What is happening in Japan is just one example of multiple layers of pre-existing risk laid bare when a disaster strikes.
Global populations are confronting increased exposure to natural hazards such as earthquakes, floods, droughts and other extreme weather conditions. They are facing the cumulative implications of earlier human decisions that compounded the effects of an initial physical hazard — for example, the failure of poor housing construction just outside cities or the compromise of rivers due to over damming and navigation channeling that perverts the natural feedback between erosion and the movement of sediment.
There are other compound crises waiting to unfold.
For years, environmental experts have warned of the dangers posed by unprotected uranium tailings (the waste byproducts produced when mining for nuclear fuel) in the former USSR. In Kyrgyzstan, for example, landslide, flood and mudflow hazards were not considered in the planning of tailings storage there. Should any of those occur, there is a chance those nuclear tailings would be exposed, heightening health, environmental and economic risks for surrounding populations. And the risks posed by nuclear tailings are not limited to the former USSR. The potential risks that tailing dams and ponds (where waterborne waste material from mining is stored) pose in the context of earthquakes and flooding, in particular, has also been well-documented in the U.S. and Germany among other countries. Even natural water storage infrastructure facilities could produce compound crises should dam structures suffer in an earthquake.

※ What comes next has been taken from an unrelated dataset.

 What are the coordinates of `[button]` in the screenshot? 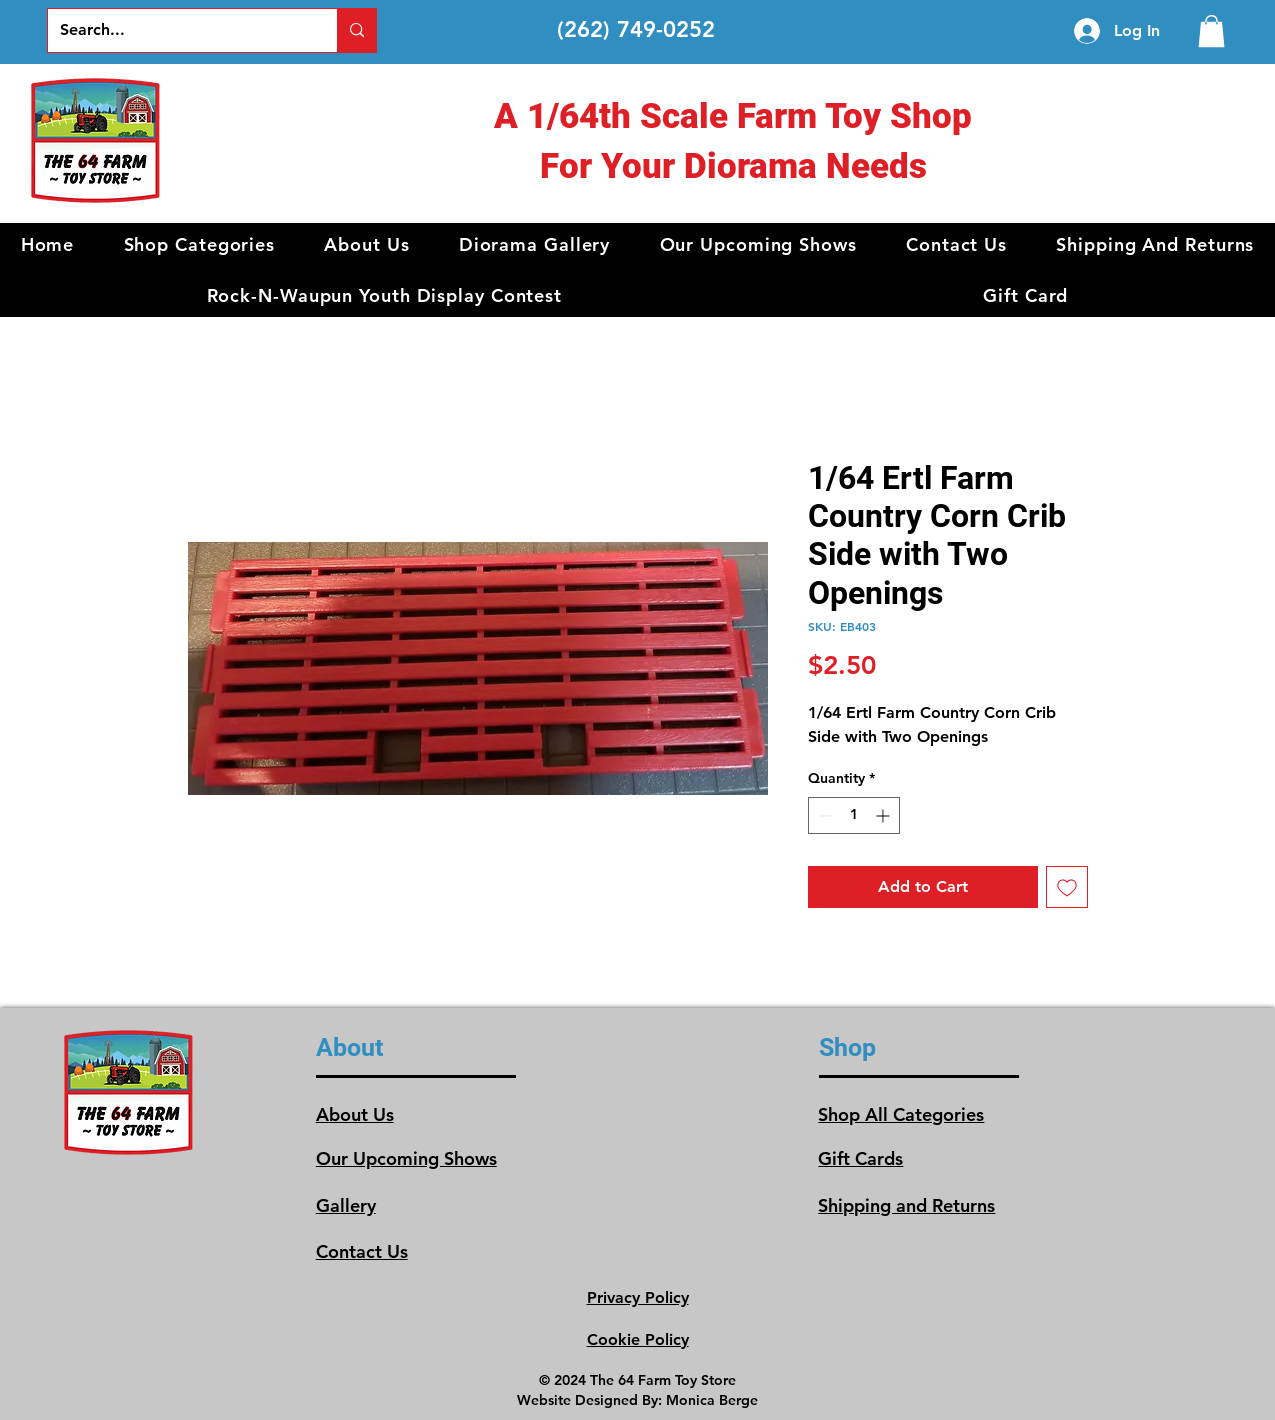 It's located at (199, 244).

And, of course, closer to home, there is the continued oil drilling in the Gulf of Mexico, an area at high risk of hurricanes and severe tropical storms. As Americans living along the Gulf Coast know all too well, the proper maintenance and disaster-resistance of these industrial enterprises are paramount if a major hurricane is not to trigger an environmental and human catastrophe there in the future. It is clear that our industrial activity — nuclear power production, oil rigging, natural gas drilling, coal mining and the manner in which we dispose of the radioactive and chemical waste — can no longer be conducted without more careful consideration of how these activities may be affected by natural disasters.